• _Texte cité_
L’indignation propalestinienne à sens unique

Les manifestations inséparablement propalestiniennes et anti-israéliennes de masse observables au cours des années 2000-2012, en France et dans de nombreux pays européens (ainsi qu’aux États-Unis et au Canada), ne se réduisent certes pas à des expressions politisées de la haine des juifs. Il va de soi que tous les manifestants propalestiniens ne sauraient être, pris individuellement, considérés comme des judéophobes convaincus, et que leurs protestations peuvent être motivées par une authentique compassion pour les victimes palestiniennes du conflit. Le problème vient de ce que ces manifestants sincères eux-mêmes ne descendent dans la rue que d’une façon sélective: on ne les voit jamais exprimer une compassion pour les victimes israéliennes, ni manifester contre les attaques terroristes ayant fait des victimes juives, de nationalité israélienne ou non. Ces manifestants ne se mobilisent pas non plus pour la défense des victimes arabes de telle ou telle dictature arabe (le régime syrien, par exemple). Bref, l’indignation et la compassion propalestiniennes sont à sens unique, à cible exclusive, elles ne sont pas universalisables.

L’expression de la haine antijuive s’est banalisée

En outre, le simple fait que, dans ces mêmes manifestations où l’on peut reconnaître une certaine hétérogénéité idéologique (gauchistes de diverses obédiences, islamistes de toutes les chapelles, etc.), puissent régulièrement être scandés ou arborés d’une façon simultanée des slogans tels que “Paix en Palestine !”, “Stop au génocide des Palestiniens”, “Stop au terrorisme juif hitlérien !”, “Sionistes assassins”, “Bannissons le sionisme = racisme et fascisme = terrorisme”, “juifs au four” et “Mort aux juifs !”, montre que l’expression de la haine antijuive s’y est banalisée. À considérer l’évolution du discours judéophobe depuis les années 1970, on constate que la grande nouveauté idéologique en la matière réside dans le fait que la haine des juifs s’exprime désormais dans la langue de la “lutte contre le racisme” ou de la “défense des droits de l’Homme”. L’accusation d’islamophobie est venue plus récemment enrichir le stock des armes symboliques utilisées contre les juifs, comme l’atteste le slogan dont on trouve diverses variantes: “Les juifs tuent les musulmans.” La sœur admirative du tueur islamiste Mohamed Merah, Souad, elle-même ralliée à la vision jihadiste du monde, en a donné sa version : “Les juifs, tous ceux qui sont en train de massacrer les musulmans, je les déteste.” L’antiracisme sélectif a entamé une nouvelle carrière sous la forme de l’anti-islamophobie. Un pseudo-antiracisme, devenu le cœur du néo-antifascisme, est devenu le véhicule discursif privilégié de la nouvelle judéophobie, c’est-à-dire de l’antisionisme radical ou absolu.

• _Données affichées_
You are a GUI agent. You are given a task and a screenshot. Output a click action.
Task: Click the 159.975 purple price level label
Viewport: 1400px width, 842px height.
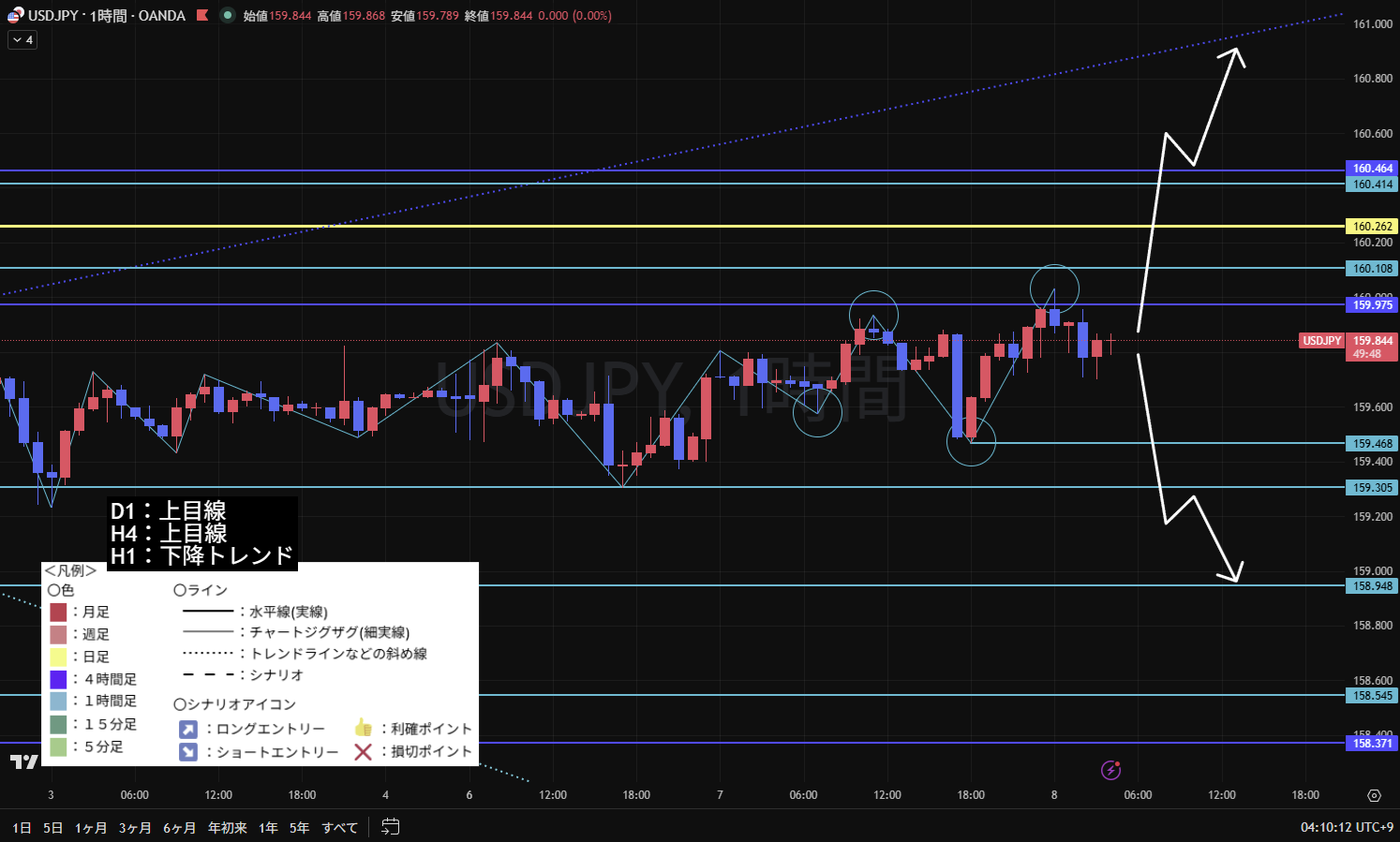(x=1372, y=304)
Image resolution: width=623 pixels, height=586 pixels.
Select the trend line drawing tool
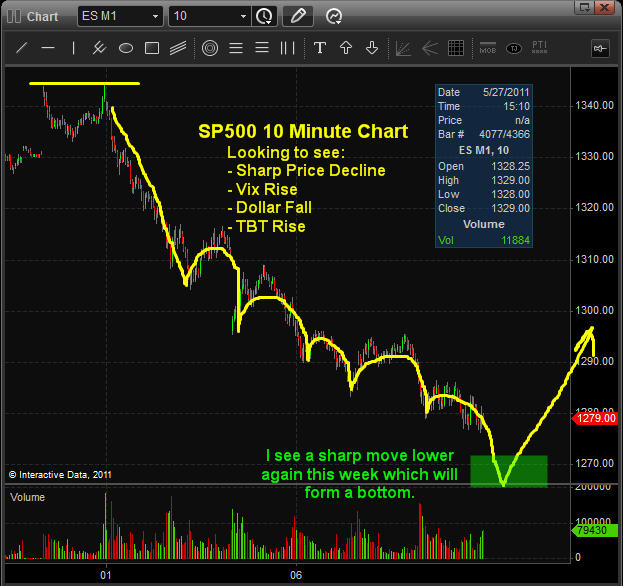coord(21,47)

• _Consigne 1_
Dans le texte cité, quel régime est donné en exemple de dictature arabe ?
• _Consigne 2_
Recopiez mot pour mot, s'il vous plaît, chaque ligne des entrées, en laissant les images de côté.
Le texte cité et les entrées forment deux ensembles indépendants.

• _Réponse finale 1_
Le régime syrien.

• _Réponse finale 2_
You are a GUI agent. You are given a task and a screenshot. Output a click action.
Task: Click the 159.975 purple price level label
Viewport: 1400px width, 842px height.
(x=1372, y=304)
Image resolution: width=623 pixels, height=586 pixels.
Select the trend line drawing tool
coord(21,47)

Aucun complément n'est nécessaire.